同社の販売事業に関わる1人が、不動産業を営む脇山潤さん。生活班を支援した彼の地域への想いは、ローカルでありグローバルです。「倶知安に生まれ育っても高校を選ぶ際は、ほとんどの子が地元に残りません。農業に特化し、国際リゾートである倶知安町に生まれた子は、そのことを誇りとし、町や食の豊かさを外国語で語るようになってくれたら素晴らしいと思います。
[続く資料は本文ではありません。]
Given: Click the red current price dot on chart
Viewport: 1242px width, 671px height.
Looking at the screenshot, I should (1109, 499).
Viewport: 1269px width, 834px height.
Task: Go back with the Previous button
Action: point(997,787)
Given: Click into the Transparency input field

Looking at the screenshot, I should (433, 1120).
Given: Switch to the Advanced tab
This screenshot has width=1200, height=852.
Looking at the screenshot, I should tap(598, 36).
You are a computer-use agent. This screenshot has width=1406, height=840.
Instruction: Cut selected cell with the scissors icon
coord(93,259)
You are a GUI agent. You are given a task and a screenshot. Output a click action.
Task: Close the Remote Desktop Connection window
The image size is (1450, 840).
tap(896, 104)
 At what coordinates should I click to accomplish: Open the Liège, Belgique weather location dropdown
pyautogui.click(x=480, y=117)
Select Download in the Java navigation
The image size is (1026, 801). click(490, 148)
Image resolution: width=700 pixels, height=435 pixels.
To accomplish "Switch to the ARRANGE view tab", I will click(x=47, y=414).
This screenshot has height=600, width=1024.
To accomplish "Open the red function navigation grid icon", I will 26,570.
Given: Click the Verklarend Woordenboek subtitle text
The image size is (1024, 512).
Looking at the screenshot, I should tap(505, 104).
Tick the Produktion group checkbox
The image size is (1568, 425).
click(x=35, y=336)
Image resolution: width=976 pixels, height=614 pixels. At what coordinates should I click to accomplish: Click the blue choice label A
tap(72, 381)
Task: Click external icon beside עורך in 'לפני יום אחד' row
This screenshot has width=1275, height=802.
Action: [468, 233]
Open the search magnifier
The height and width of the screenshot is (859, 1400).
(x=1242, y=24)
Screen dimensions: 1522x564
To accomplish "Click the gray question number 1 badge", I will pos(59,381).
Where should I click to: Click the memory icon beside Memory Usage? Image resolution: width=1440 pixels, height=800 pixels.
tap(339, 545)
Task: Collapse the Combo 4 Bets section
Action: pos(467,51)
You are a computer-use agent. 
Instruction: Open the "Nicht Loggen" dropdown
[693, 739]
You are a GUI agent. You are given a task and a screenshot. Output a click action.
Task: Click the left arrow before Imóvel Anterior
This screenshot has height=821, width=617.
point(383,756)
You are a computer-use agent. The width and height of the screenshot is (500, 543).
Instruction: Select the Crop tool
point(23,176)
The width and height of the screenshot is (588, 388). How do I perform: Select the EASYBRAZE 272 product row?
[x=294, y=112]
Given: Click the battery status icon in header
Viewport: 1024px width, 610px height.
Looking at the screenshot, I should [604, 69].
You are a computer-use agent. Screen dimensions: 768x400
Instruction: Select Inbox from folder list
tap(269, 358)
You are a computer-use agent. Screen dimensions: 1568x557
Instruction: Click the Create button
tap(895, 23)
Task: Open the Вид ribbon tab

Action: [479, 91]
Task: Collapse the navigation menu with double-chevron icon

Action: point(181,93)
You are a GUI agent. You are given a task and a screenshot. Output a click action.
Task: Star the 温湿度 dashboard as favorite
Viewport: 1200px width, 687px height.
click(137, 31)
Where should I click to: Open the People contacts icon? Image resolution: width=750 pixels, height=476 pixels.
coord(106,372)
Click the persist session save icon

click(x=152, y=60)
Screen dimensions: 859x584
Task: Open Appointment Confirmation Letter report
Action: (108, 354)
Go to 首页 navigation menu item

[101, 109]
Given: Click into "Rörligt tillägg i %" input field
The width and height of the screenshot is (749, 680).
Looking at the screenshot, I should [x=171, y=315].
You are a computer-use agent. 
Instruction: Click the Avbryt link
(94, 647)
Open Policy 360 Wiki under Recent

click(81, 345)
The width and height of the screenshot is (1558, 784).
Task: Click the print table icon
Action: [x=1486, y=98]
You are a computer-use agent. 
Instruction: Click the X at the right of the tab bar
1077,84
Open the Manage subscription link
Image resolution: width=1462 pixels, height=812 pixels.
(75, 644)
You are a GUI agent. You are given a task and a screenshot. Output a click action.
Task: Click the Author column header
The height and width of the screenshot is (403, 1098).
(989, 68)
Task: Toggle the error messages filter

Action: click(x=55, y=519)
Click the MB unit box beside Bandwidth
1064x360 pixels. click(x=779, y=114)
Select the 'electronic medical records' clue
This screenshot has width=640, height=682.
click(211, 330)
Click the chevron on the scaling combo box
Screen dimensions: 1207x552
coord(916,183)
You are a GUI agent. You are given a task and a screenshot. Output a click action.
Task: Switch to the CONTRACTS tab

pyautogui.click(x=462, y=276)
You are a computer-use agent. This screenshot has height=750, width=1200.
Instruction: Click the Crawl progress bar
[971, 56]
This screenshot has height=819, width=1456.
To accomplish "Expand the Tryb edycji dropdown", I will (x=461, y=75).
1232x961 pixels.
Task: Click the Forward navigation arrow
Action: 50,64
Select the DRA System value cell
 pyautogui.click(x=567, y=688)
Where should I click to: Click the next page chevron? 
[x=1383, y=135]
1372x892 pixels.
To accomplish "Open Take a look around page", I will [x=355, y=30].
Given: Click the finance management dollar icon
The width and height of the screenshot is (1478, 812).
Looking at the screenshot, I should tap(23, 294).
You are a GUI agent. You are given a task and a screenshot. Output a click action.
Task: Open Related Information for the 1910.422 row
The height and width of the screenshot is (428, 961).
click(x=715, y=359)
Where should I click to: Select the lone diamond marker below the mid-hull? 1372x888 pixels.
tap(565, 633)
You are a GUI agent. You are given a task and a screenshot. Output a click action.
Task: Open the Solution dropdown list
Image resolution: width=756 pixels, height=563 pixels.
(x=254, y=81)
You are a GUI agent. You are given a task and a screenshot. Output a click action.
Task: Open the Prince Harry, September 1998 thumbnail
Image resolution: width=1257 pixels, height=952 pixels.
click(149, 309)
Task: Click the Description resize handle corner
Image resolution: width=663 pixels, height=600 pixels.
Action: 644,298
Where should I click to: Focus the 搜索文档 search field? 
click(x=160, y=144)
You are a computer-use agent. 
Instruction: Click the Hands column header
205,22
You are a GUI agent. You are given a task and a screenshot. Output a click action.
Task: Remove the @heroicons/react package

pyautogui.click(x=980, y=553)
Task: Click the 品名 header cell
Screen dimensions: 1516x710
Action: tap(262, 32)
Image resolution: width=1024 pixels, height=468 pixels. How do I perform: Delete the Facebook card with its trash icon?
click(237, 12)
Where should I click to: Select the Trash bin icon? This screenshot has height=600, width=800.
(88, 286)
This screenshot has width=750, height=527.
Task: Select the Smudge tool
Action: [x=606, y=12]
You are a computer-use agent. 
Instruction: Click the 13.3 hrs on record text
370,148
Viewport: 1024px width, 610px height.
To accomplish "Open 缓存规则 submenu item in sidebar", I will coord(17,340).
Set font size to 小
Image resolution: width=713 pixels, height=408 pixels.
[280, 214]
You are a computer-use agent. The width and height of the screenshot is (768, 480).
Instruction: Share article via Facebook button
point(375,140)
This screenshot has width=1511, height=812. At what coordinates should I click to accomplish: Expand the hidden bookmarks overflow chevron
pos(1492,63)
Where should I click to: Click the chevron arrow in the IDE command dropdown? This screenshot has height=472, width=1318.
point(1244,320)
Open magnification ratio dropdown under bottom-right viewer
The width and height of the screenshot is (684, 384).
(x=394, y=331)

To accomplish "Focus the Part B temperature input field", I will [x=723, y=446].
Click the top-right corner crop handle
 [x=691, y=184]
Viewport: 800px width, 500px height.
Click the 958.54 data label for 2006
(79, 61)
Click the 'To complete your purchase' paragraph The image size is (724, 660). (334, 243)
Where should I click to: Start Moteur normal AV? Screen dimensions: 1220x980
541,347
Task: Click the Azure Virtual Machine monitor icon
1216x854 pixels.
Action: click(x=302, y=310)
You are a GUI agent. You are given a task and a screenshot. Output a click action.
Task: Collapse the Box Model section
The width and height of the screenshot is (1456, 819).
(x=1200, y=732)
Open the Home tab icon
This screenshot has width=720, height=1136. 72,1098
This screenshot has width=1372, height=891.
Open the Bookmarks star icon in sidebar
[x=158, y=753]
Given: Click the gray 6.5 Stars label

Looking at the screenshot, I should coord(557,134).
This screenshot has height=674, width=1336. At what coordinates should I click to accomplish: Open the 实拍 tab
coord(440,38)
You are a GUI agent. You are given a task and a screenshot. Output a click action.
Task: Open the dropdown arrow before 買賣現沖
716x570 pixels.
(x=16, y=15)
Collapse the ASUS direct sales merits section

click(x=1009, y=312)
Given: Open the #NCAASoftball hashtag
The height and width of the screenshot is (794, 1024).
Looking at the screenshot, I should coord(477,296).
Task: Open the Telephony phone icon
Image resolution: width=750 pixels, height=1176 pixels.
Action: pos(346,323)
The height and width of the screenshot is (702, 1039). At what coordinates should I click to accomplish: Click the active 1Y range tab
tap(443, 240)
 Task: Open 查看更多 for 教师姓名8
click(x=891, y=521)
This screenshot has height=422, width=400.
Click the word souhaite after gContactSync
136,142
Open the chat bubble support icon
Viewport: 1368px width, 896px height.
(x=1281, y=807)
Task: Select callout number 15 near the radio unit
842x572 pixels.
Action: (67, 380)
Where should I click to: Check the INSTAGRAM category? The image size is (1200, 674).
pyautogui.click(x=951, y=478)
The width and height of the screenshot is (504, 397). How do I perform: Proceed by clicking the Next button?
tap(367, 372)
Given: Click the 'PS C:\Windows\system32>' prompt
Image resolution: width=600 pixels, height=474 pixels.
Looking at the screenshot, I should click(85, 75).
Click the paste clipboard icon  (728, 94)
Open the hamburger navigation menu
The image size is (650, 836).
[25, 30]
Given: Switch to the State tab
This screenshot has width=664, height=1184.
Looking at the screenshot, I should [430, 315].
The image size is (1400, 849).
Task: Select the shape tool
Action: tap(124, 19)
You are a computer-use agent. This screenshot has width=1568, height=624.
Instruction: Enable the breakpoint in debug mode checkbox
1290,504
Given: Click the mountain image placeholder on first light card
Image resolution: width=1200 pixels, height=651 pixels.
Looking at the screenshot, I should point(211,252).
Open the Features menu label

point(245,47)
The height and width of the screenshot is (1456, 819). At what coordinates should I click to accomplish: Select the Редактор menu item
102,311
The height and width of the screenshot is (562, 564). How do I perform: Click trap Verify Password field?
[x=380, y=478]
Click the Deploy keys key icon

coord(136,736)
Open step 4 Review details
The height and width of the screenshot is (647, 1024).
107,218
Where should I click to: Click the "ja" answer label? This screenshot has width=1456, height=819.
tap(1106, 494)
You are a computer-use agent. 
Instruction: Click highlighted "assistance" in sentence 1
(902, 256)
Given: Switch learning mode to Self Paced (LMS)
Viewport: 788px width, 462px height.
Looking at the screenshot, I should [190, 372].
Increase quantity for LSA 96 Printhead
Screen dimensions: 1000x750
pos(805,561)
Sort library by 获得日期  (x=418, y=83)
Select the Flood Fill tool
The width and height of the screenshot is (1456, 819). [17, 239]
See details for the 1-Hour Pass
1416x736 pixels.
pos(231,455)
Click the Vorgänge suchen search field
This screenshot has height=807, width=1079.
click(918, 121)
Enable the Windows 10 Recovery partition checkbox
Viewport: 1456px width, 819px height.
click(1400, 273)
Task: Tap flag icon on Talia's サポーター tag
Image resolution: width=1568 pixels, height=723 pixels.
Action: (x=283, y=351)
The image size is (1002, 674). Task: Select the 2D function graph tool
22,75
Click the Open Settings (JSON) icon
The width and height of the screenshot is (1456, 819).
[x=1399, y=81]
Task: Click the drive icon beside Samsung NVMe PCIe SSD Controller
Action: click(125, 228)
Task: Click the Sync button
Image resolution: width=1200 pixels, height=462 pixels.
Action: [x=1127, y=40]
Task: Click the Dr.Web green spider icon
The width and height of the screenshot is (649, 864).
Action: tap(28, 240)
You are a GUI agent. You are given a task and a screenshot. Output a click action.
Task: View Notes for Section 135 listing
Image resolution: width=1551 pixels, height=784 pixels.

そのために、子供らに選ばれる倶知安農業高校を目指す学校づくりや、まちづくりを、私達はモンテバーを通じて応援しています」(脇山さん)。
 
 
 
 
通年で各国からアウトドアに人が訪れる地域にふさわしい、スポーツシーンでのスナックづくりを目指すに至った想いを、語ってくださいました。
 
 

倶知安流の売り方で

モンテバーは、倶知安町内のお菓子のふじいが1軒で製造しています。賞味期限は検討の結果40日に。これは製品が無添加であることと、バターの風味に影響のない期間から設定したもの。お菓子の窒素充填包装には大きな設備が必要なため、モンテバーは短い賞味期限で目の届く範囲に売ることで、返品ロスを生まない戦略をとりました。ふじいの店頭やまちの駅、アウトドア好きが立ち寄るカフェ・スプラウトや、コンビニなどで販売しています。
 
北海道Likersで紹介した「お菓子のふじい」はこちら↓
1時間以内にめしあがれ?!サクサク焼きたてシュークリーム!「お菓子のふじい」
 
 
 
 
さらに、町内や後志(しりべし)管内のイベントなどでは、モンテバーの販売促進を精力的に行っています。もちろん生活班も、売り子やアンケート調査係となって大活躍!
 
 
 
 
アウトドアの「行動食」という無骨なイメージのない、クールなデザイン。羊蹄山の澄んだ空の下で、山麓5町の織りなす自然の味が詰まった「ニセコモンテバー」を、ぜひかみしめてください!